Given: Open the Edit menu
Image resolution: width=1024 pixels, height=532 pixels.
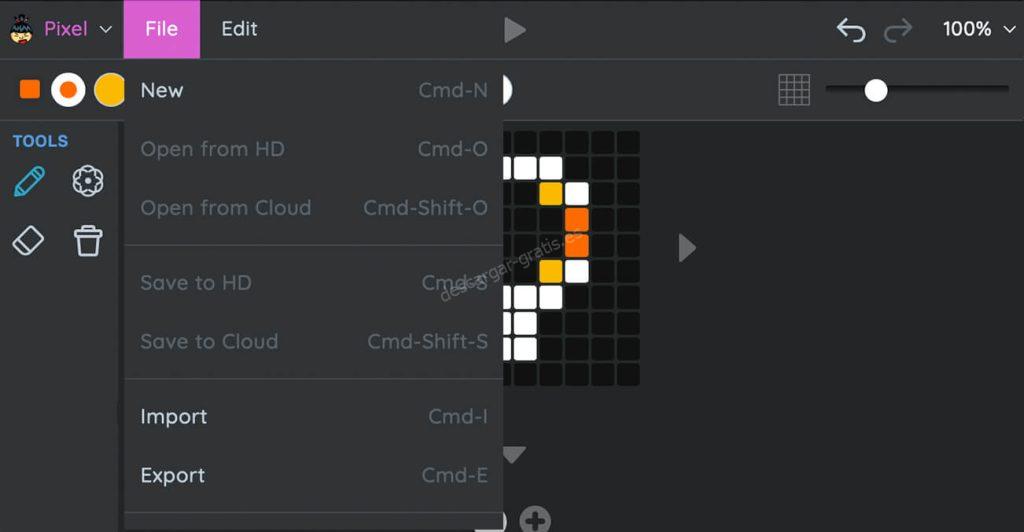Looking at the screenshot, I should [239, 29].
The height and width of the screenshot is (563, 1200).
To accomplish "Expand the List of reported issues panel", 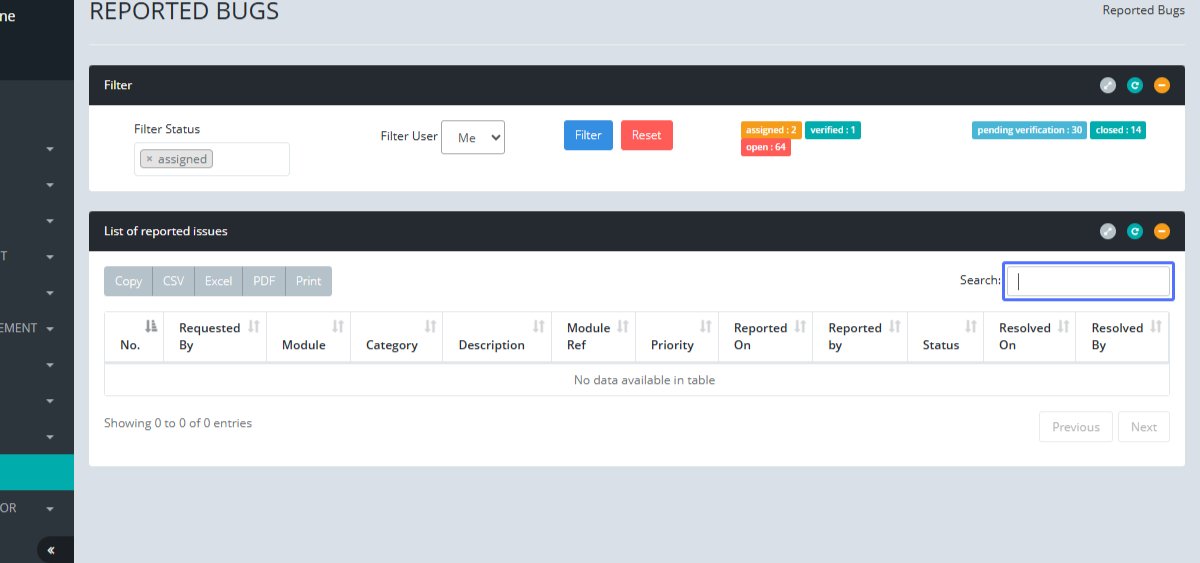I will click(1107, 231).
* * *
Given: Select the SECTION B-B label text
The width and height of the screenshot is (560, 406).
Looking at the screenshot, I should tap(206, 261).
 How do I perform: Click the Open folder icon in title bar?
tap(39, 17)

### About this exercise
Every line in the records above that contains the word "Given" is to be copied out.

### Answer for this exercise
Given: Open the Edit menu
Given: Select the SECTION B-B label text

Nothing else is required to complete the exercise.